= Beginning of Section =
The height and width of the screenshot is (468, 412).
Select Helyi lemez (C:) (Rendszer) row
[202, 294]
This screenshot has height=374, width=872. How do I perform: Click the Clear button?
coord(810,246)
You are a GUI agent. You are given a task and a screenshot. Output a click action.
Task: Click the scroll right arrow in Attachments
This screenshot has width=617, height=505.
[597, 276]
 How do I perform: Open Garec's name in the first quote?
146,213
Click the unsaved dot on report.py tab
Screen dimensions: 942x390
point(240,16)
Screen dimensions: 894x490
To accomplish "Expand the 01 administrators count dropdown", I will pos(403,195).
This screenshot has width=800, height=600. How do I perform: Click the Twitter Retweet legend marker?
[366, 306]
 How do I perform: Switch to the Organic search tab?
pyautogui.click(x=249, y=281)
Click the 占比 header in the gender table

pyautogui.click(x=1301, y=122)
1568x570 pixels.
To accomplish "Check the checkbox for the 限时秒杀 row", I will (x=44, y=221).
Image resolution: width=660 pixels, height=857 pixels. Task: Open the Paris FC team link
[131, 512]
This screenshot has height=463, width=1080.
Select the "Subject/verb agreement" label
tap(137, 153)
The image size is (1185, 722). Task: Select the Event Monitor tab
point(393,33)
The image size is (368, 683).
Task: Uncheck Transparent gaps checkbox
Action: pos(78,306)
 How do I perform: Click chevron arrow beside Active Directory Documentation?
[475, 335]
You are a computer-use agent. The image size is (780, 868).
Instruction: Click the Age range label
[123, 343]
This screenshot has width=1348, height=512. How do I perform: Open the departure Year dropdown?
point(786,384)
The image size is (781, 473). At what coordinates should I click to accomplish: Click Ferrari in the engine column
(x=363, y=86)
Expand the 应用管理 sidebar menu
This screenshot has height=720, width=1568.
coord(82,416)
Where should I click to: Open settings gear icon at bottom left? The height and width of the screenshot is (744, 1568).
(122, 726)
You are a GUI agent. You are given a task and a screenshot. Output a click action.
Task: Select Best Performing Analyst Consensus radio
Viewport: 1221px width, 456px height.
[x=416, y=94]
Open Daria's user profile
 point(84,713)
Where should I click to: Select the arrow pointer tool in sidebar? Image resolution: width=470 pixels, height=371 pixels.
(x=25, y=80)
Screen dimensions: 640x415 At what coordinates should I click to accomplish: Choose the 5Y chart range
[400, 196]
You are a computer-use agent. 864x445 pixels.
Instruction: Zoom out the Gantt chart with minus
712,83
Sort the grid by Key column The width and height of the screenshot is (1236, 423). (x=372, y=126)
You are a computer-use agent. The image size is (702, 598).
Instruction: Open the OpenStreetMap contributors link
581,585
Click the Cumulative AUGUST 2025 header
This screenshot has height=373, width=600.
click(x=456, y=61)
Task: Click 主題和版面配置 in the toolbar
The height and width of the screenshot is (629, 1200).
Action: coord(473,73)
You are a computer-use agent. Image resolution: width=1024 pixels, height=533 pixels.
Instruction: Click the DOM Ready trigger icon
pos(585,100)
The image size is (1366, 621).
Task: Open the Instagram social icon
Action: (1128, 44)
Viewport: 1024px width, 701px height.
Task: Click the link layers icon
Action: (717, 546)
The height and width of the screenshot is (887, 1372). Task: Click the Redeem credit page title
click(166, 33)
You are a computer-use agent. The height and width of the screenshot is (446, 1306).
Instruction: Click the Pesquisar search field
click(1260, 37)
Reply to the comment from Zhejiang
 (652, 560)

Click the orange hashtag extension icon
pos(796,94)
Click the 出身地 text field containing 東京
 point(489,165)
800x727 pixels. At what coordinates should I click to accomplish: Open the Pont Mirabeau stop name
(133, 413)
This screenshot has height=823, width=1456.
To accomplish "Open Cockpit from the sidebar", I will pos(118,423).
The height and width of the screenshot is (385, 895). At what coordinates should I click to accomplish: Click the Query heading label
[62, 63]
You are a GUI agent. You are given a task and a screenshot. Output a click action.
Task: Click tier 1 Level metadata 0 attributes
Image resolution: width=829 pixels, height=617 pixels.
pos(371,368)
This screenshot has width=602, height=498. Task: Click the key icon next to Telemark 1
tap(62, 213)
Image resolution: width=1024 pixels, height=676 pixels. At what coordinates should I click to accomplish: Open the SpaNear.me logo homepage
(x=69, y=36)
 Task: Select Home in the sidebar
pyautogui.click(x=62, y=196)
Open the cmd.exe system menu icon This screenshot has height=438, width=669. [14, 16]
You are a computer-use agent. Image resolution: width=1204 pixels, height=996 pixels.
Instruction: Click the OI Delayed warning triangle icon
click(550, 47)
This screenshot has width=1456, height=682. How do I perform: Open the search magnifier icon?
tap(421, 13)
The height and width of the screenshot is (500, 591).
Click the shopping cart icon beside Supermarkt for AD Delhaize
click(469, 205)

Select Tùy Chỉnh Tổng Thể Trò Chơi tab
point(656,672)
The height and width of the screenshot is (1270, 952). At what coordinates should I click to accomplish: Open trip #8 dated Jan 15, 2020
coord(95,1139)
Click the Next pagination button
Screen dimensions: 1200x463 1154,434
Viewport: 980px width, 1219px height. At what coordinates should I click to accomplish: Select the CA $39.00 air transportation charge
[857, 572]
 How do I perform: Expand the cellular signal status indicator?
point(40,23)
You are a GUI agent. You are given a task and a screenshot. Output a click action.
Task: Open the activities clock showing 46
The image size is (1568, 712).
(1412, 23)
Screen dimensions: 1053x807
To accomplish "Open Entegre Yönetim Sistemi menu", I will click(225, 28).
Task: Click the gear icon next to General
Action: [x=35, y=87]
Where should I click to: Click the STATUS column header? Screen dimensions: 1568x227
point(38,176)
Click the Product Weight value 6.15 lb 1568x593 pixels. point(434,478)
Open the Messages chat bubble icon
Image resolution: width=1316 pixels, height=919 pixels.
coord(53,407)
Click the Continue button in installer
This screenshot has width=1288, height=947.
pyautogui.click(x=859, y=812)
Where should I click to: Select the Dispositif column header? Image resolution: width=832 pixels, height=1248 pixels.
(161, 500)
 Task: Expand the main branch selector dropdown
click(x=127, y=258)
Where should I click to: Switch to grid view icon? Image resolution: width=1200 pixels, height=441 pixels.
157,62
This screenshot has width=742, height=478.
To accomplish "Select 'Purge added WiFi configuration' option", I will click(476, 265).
= End of Section =
Restate exactly the lines running from the line with "Task: Open the activities clock showing 46" to the end of the entries above, both ends included.

Task: Open the activities clock showing 46
The image size is (1568, 712).
(1412, 23)
Screen dimensions: 1053x807
To accomplish "Open Entegre Yönetim Sistemi menu", I will click(225, 28).
Task: Click the gear icon next to General
Action: [x=35, y=87]
Where should I click to: Click the STATUS column header? Screen dimensions: 1568x227
point(38,176)
Click the Product Weight value 6.15 lb 1568x593 pixels. point(434,478)
Open the Messages chat bubble icon
Image resolution: width=1316 pixels, height=919 pixels.
coord(53,407)
Click the Continue button in installer
This screenshot has width=1288, height=947.
pyautogui.click(x=859, y=812)
Where should I click to: Select the Dispositif column header? Image resolution: width=832 pixels, height=1248 pixels.
(161, 500)
 Task: Expand the main branch selector dropdown
click(x=127, y=258)
Where should I click to: Switch to grid view icon? Image resolution: width=1200 pixels, height=441 pixels.
157,62
This screenshot has width=742, height=478.
To accomplish "Select 'Purge added WiFi configuration' option", I will click(476, 265).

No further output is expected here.